Despite a lack of natural resources, Japan has thus far been able to secure a comfortable life for its citizens through its technological prowess. I am sure readers have already understood that potential of technology contributes to this comfortable life and potential of technology essentially depends on human potential. If Japan’s young population continues to fall, the population of working-age individuals available to maintain and further advance these technological capabilities will naturally decline. However, given the country’s population structure, a future reduction in Japan’s gross domestic product (GDP) is not an option. A rise in efficiency is therefore essential to maintain Japan’s GDP level amidst a declining population, and a considerable portion of this increase in efficiency must be realized through applied research. Raising the competency of applied researchers who can help maintain Japan’s GDP level is therefore becoming a long-term strategic issue. Naturally, a precondition to this will be achieving a further increase in the skill level of basic researchers, who create the foundation for applied research.

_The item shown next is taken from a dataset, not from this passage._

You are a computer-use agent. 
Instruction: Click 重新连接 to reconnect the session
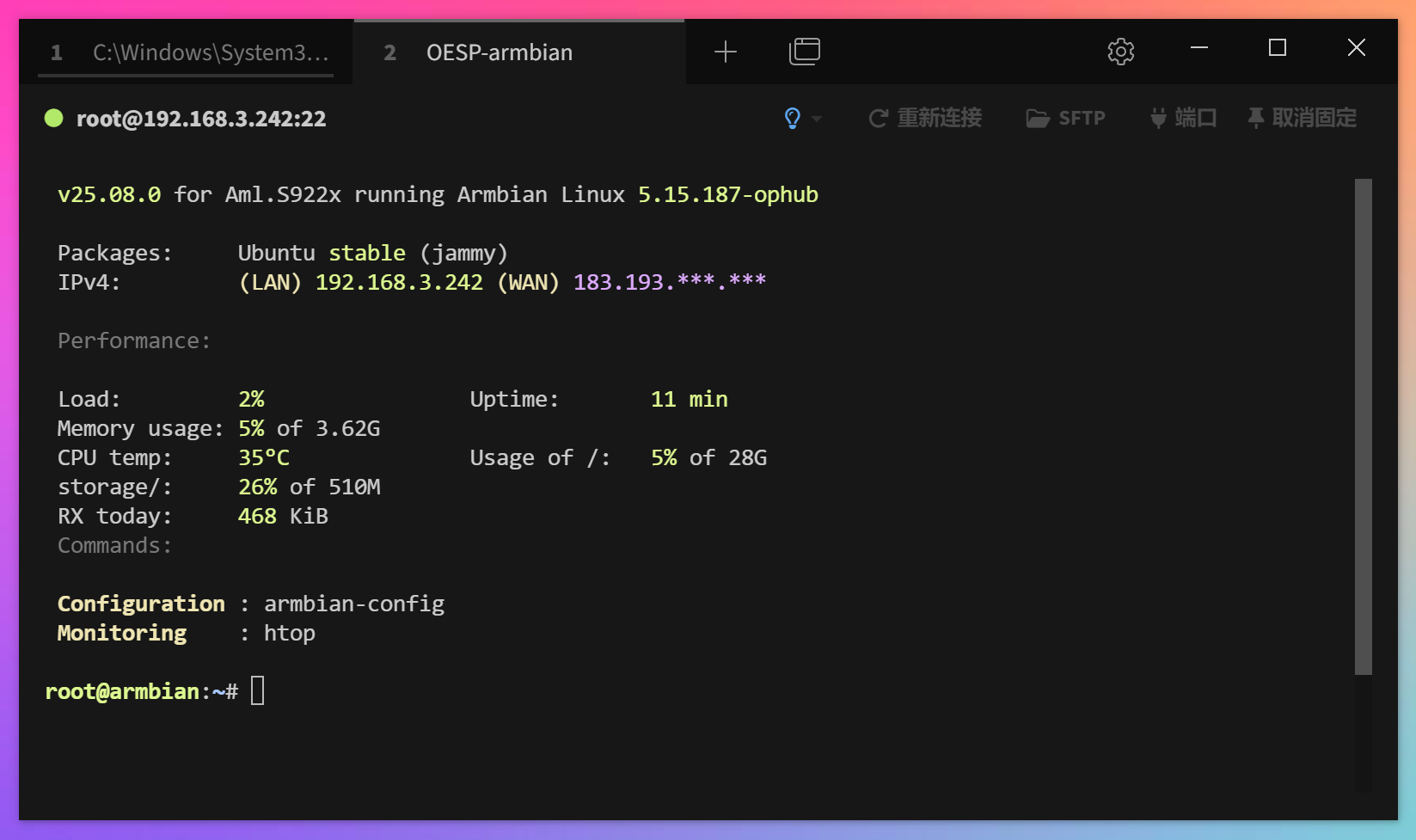pos(926,118)
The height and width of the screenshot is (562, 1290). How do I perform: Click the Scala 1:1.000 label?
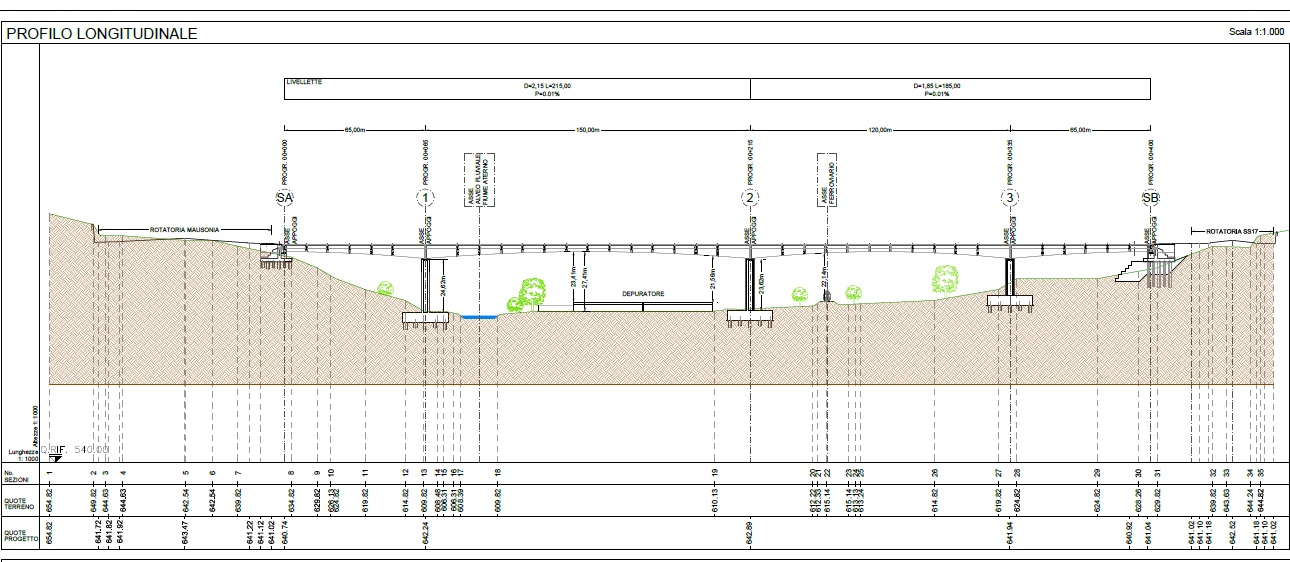[x=1254, y=33]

Considering the circumstances Japan will face in the future, the Kakenhi program should give priority to the education of young researchers. From when should we start bringing up students to researchers—after graduate schools or in graduate schools? Further, is bringing up started in graduate school or in education course of undergraduate? Up to now, target researchers of education program are mainly limited to researchers working at universities. In future, besides education of researchers engaged in academic research, bringing up students to numbers of researchers interested in applied technology for the purpose of developing technology in corporate is important. We have reached a time when it is necessary to reconsider the role universities have to fulfill in society. Is giving knowledge only enough to realize education? Developing the capability of searching for a problem to research and an approach for research is also required to realize education. In future, we should bring up students to researchers who are keeping in mind both basic research and research that will be developed by applying basic research. The JSPS now should start to weigh the education of young researchers against academic research under the Kakenhi program.